As 2015 progresses, the retailer that offers different products on-line from in-store, who does not support collection of online orders within the store, or who do not provide a method for store customers to easily generate an online order for unavailable items will be increasingly shunned by their customers.
6. Cyber Security
On the dark side, cyber security has become a major issue for retailers globally in recent times. In 2015, Australian retailers need to “stay alert, but not alarmed”. An analysis of the major retailer breaches in recent years shows the majority of leaks have occurred either through acquiring the credentials of a legitimate user, or by physically attaching equipment to an unsecured USB port.

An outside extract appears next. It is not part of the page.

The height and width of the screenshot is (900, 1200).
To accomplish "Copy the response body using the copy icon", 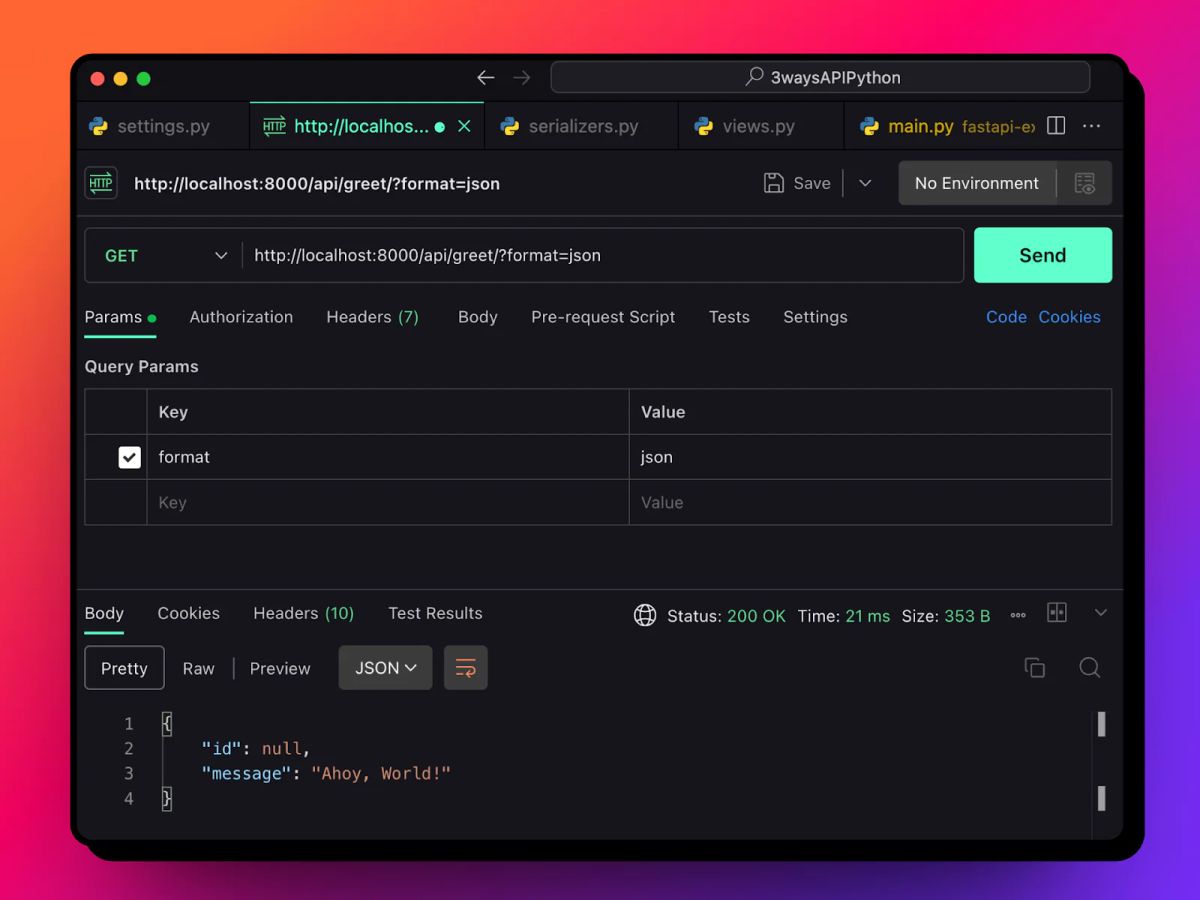I will click(x=1035, y=667).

The traditional view of a hacker cleverly penetrating a firewall is not the technique the successful hacks have employed.

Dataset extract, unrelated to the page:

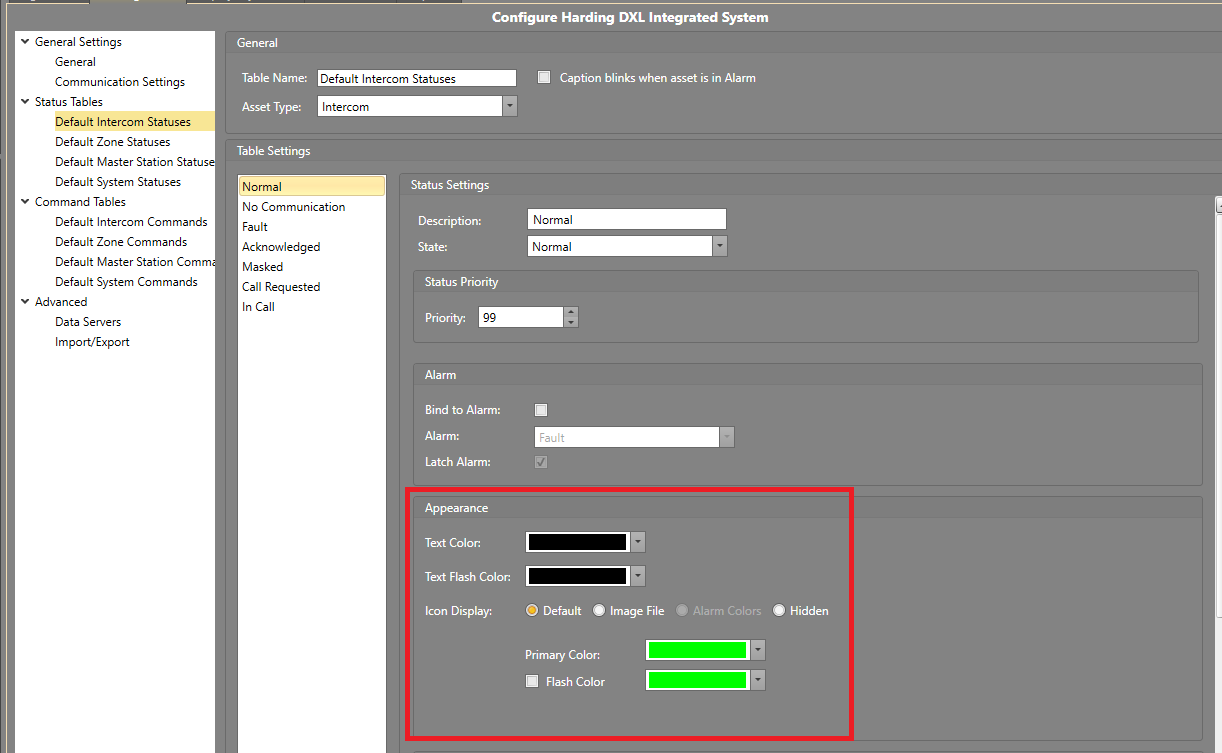Select Import/Export in the sidebar
Viewport: 1222px width, 753px height.
92,342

This means retailers need to be alert – ie reinforce basic security measures around user credentials including education, and locking down access to USB ports on publicly accessible hardware. However, they should not be alarmed – for example, an unconditional fear of all cloud based solutions is unwarranted, as the overwhelming majority of attacks have been on internal systems.
7. Beacons
Bluetooth beacons have now been around for over 12 months. While retail applications are still few and far between, this technology has the ability to be transformative to a retailer’s digital strategy. Retailers who are not experimenting now with beacons could easily get left behind.

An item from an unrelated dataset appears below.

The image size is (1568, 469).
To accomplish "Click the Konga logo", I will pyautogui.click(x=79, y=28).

Now for the technologies I predict retailers will trend away from.
8. Augmented Reality.
Fun to play with, but no-one has found a break-through application for AR. Woolworths had an interesting use case with their animal cards, but such instances are still more in the realm of novelty gimmicks rather than hard core uses of the technology.
9. QR Codes.
Maybe I’m a bit out there, but I believe the time for QR codes has come and gone. The technology that originally offered a method of communicating a number of different formats of information such as contact details or even pure text, only ever really got used to provide URLs to websites. QR codes are disappearing again from business cards, and I expect to see them disappear from other places over the coming year.
10. Google Glass.
A discussion on technology trends can’t go by without discussing the failure of Google Glass. Much hyped, loved by the techno-geeks, Google Glass is another technology that has failed to reach a wider audience. Wearable technology needs to be less obvious if it to reach the mainstream.
And one final speculation……
11. Smart Watches
Smart watches are appearing all over the place. Apple will release their AppleWatch early in 2015, and unlike Google Glass, consumers are used to wearing technology on the wrist – whether its an analogue watch, a medical alert device or a fitness monitor. I don’t know what the use case for smart watches in Retail will be, but only the naïve retailer will ignore this new technology rapidly emerging in 2015.
I hope my regular readers have enjoyed my posts during 2014. I wish you all a very happy and safe New Year, and I will return with more posts in 2015.